China’s Next Revolution
What do you think is the greatest threat to Chinese stability today? It's the Chinese bureaucracy.
February 14, 2000
To be sure, part of reason for the 1949 victory of Communist forces in China was the high level of corruption of the Nationalist government. After paying off all too many officials, and seeing government subverted for private interests all too many times, the defeat of the Nationalists was viewed with less alarm in China than might have been warranted.
Now the tables are turning. Just consider the huge smuggling ring discovered recently in Xiamen. Goods worth $10 billion were brought into China illegally — equal in value to about one-seventh of China’s exports to the United States. The scandal has involved hundreds of officials and even reached into the Politburo. More dangerously, perhaps, the scandal has reached into the People’s Liberation Army.
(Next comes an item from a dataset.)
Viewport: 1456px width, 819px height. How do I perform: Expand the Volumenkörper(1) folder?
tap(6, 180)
Corruption has been known to be a problem in villages, towns, and cities, but now it is clearly a blight that has infiltrated every aspect of China’s governing class. In this respect, the China of today is starting to look a lot like the country the Nationalists ruled in 1949.
But if China’s ruling party now resembles the Kuomintang, who will take over the Communists’ role? Well, mainland China need look no further than Hong Kong for an example of a successful economic system.
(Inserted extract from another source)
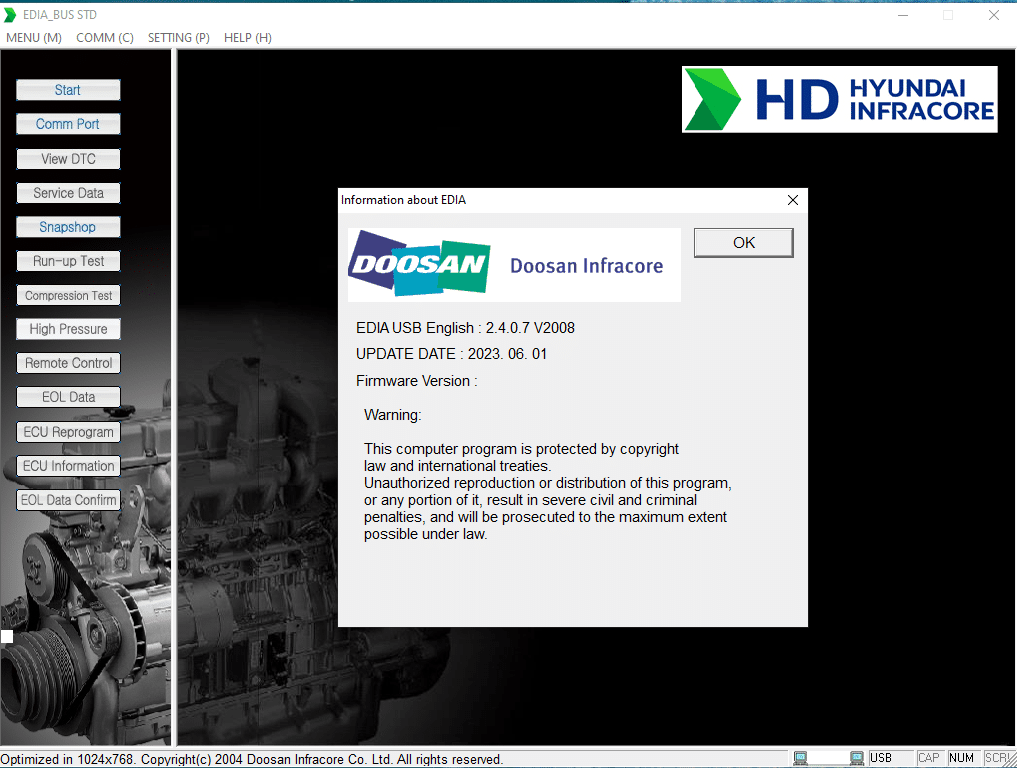The image size is (1017, 768).
Task: Click the HD Hyundai Infracore logo
Action: click(x=839, y=99)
And just across the Formosa Straits, in Taiwan, it can find a booming economy and a stable political system. Alas, the mainland’s desire to reunify the country could come about in a different way than the old-line Communist leaders imagine.
Or perhaps the “two Chinas” solution is still the best policy? One might imagine an exchange program that sends corrupt Communist Party officials to Taiwan, where they can stay for 50 years or so and learn how to run a modern economy.
At the same time, Taiwan’s current leaders, having overcome the corruption that beset their Nationalist Party forebears, can move back to the mainland.
Of course, the current level of corruption tolerated by the Chinese government does not appear to approach the level in the last days of the Kuomintang. The best evidence of that is the 400-plus officials dispatched from Beijing to investigate.
Furthermore, the economy seems to be on the side of China’s current government — communist or not. In the last days of the 1949 regime, hyperinflation played no small part in eroding the support they had left. China is far from ripe for revolution today. But if the current government doesn’t get things under control, history suggests that somebody else will take up the cause.